As Chrstiains, to put it another way, we're really pilgrims going to the "Great Cathedral." God has started us out on our pilgrimage with Holy Baptism, and now we’re tramping along as people who have set out but not quite yet arrived at our goal. We live “inbetween,” betwixt the Starting Out and the Getting There. This means that we have entered the tension between what is already given and what is not yet given. As a consequence, our experience of salvation is interestingly ambiguous; paradoxically, we already have it and nevertheless we still don't have it yet. We have been saved, but we have been saved in hope. We already live--in Christ, in the Spirit--but we don't yet live fully. By living eschatologically we pray and work by “living inbetween,” inbetween the First Step and the Final Arrival.
So we have a clear orientation in life, even if it does not give us all the answers ready made. God has given us a basic stance or direction, like iron filings in a magnetic field. The future is set; liberated, we are moving toward wonderful freedom. Whatever we are confronted with and engaged by in life, we will always look beyond it to God, from whom and for whom we exist. We live in “the energy field of the future." We do our Scripture reading and lectio divina with “a hermeneutic of hope”; we allow the sacraments to establish and confirm us in “a praxis of hope,” and trusting that God is able to bring to completion “what God in his infinite wisdom and unfathomable grace, has begun,” as Christian Mostert describes us in Hope: Challenging the Culture of Despair (Australian Theological Forum Press, Adelaide, 2004).
Last Sunday as we prayed the collect for the 27th Sunday after Pentecost, the Church reminded us that before the Beginning and after the End, God is the One we may count on:
Almighty and ever-living God, before the earth was form and even after it ceases, you are God. Break into our short span of life and let us see the signs of your final will and purpose, through your Son, Jesus Christ our Lord.

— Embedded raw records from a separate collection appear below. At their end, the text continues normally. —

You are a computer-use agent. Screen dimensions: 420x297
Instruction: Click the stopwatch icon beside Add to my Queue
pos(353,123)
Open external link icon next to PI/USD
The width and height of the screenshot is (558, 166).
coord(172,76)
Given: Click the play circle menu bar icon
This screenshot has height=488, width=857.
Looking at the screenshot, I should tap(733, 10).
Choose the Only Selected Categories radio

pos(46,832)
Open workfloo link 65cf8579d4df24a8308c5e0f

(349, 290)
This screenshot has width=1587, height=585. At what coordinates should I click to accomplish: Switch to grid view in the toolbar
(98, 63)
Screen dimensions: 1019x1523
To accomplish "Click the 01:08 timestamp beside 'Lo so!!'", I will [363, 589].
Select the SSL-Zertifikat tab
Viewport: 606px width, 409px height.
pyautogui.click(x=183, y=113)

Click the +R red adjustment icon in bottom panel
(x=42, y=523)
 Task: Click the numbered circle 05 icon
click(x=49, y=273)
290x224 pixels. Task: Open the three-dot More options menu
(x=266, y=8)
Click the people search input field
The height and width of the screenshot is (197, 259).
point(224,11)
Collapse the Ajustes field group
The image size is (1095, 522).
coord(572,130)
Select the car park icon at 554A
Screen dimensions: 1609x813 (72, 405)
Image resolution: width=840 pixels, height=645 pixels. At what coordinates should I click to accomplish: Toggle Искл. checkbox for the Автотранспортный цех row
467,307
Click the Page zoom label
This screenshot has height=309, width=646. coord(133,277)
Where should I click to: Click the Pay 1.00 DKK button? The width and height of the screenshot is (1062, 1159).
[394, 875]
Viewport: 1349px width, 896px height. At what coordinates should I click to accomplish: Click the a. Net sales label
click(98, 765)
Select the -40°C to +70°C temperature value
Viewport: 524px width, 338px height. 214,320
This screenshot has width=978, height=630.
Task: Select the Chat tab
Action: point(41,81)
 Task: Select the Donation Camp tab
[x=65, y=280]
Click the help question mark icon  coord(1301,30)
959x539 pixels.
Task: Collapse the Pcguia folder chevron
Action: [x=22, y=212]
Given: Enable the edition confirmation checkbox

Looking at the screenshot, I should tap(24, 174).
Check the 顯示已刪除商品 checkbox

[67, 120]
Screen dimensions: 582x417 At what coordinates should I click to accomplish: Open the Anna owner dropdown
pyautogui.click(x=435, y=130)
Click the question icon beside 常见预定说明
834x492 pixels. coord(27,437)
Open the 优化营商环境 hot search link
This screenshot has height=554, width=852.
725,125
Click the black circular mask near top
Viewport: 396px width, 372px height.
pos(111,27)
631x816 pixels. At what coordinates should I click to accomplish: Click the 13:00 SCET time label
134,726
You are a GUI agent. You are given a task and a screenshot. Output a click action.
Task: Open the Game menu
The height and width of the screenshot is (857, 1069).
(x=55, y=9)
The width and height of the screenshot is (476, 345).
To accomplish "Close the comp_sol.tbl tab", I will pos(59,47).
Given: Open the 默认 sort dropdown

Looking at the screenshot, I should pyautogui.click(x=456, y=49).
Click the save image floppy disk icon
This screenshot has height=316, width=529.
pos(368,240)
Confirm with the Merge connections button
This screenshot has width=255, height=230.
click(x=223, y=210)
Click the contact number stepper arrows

During the Eucharist on the Feast of Christ the King, we will hear Jesus tell us one story about the Great Summing-up as Matthew has remembered it in Chapter 25. We want to look at it now as we ask ourselves about our standing in the Summing-up:
34 Then the king will say to those at his right hand, 'Come, you that are blessed by my Father, inherit the kingdom prepared for you from the foundation of the world; 35f or I was hungry and you gave me food, I was thirsty and you gave me something to drink, I was a stranger and you welcomed me, 36 I was naked and you gave me clothing, I was sick and you took care of me, I was in prison and you visited me.' 37 Then the righteous will answer him, 'Lord, when was it that we saw you hungry and gave you food, or thirsty and gave you something to drink? 38 And when was it that we saw you a stranger and welcomed you, or naked and gave you clothing? 39 And when was it that we saw you sick or in prison and visited you?' 40 And the king will answer them, 'Truly I tell you, just as you did it to one of the least of these who are members of my family (Greek: adelphon mou –– my brothers), you did it to me.'Now living "in-between" and moving toward the Great Summation, you may also wish to pray the collect for the Feast of Christ the King:
Almighty and everlasting God, whose will it is to restore all things to your beloved Son, whom you anointed priest forever and king of all creation: Grant that all the people of the earth now divided by the power of sin, may be united under the glorious and gentle rule of your Son, our Lord Jesus Christ, who lives and reigns with you and the Holy Spirit, one God, now and forever.